Multiprocessing is a powerful tool for improving the performance of data analysis tasks, and Pandas is a popular Python library for working with structured data. By leveraging the power of multiple CPU cores, multiprocessing allows Pandas to split data processing tasks across multiple processes, resulting in faster and more efficient computation. In this article, we will explore how to use multiprocessing with Pandas to speed up your data analysis workflow and improve the performance of your code.

In this post, we're going to use multiprocessing to process each subset of our dataframe parallelly.

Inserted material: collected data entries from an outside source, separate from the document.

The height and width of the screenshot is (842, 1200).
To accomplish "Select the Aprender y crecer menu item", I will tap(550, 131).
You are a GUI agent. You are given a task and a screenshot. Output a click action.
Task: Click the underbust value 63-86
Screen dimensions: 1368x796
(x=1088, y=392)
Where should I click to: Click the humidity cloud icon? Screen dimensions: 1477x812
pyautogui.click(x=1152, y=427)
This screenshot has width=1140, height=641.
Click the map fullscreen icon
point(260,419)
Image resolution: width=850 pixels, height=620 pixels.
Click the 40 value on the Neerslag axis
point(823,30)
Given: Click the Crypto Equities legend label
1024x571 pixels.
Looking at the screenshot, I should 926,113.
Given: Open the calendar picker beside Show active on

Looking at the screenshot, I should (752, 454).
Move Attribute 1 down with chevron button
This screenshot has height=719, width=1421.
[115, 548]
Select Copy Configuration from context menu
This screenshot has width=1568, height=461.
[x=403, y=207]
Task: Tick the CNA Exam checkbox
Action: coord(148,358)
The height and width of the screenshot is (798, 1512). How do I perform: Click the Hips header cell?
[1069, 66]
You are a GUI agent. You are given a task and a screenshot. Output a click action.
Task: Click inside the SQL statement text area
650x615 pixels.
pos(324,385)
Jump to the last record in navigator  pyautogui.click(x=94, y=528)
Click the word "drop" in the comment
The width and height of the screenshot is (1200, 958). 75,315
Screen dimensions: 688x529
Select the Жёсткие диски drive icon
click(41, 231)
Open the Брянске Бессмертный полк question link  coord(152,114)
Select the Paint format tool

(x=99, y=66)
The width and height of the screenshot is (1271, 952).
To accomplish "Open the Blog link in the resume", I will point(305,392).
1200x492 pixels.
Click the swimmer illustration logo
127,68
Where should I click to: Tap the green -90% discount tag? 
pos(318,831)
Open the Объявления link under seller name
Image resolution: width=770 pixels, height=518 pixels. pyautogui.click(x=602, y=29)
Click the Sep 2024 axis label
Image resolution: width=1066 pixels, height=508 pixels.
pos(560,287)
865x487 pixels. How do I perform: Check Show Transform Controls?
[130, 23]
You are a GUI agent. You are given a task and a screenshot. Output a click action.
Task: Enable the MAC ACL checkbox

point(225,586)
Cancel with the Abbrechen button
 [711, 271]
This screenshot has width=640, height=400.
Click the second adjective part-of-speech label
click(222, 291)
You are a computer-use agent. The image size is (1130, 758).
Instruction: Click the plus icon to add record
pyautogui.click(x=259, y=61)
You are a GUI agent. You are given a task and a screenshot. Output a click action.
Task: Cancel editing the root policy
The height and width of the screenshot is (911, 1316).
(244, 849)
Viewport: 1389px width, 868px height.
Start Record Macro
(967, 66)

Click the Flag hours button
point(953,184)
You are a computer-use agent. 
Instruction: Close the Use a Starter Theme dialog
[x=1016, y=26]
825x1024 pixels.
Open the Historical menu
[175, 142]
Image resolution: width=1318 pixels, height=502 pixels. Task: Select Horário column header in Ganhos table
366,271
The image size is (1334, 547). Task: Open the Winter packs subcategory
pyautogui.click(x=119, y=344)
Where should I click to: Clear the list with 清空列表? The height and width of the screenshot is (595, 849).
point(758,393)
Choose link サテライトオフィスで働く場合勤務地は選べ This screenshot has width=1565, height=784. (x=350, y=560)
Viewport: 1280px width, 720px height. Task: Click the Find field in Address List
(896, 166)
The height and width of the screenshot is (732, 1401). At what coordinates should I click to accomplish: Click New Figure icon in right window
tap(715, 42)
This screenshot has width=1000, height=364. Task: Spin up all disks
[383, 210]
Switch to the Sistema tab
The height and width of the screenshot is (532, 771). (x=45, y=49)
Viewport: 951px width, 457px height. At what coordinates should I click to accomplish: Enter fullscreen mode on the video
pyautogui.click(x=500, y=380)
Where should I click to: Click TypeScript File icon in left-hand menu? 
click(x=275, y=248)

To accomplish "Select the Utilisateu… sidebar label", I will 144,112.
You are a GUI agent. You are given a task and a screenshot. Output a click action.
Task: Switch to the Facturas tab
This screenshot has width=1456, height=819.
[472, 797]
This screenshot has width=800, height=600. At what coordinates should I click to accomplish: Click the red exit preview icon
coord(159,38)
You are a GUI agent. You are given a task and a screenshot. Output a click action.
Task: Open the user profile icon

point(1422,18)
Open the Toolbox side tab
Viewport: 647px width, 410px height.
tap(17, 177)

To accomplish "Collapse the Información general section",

A seperate core will process each group by seperately instead of doing it sequentially. This will increase the speed.

from multiprocessing import Pool
import pandas as pd
def take_mean_age(dataframe):
    team, group = dataframe

    return pd.DataFrame({
        "Goals Scored": group["GF"].sum(),
        "Goals Conceded": group["GA"].sum(),
        "Total Points scored": group["Pts"].sum(),
        "Final position of the team": group["Pos"].sum(),
        "Win": group["W"].sum(),
        "Draw": group["D"].sum(),
        "Loss": group["L"].sum(),
    }, index=[team])

pl = pd.read_csv('EPL Standings 2000-2022.csv', usecols=['Season', 'Pos', 'Team', 'Pld',
                                                        'W', 'D', 'L', 'GF', 'GA', 'GD', 'Pts'])
pl
Season Pos Team Pld W D L GF GA GD Pts
0 2000-01 1 Manchester United 38 24 8 6 79 31 48 80
1 2000-01 2 Arsenal 38 20 10 8 63 38 25 70
2 2000-01 3 Liverpool 38 20 9 9 71 39 32 69
3 2000-01 4 Leeds United 38 20 8 10 64 43 21 68
4 2000-01 5 Ipswich Town 38 20 6 12 57 42 15 66
... ... ... ... ... ... ... ... ... ... ... ...
435 2021-22 16 Everton 38 11 6 21 43 66 -23 39
436 2021-22 17 Leeds United 38 9 11 18 42 79 -37 38
437 2021-22 18 Burnley 38 7 14 17 34 53 -19 35
438 2021-22 19 Watford 38 6 5 27 34 77 -43 23
439 2021-22 20 Norwich City 38 5 7 26 23 84 -61 22

440 rows × 11 columns

with Pool(4) as p:
    results = p.map(take_mean_age, pl.groupby("Team"))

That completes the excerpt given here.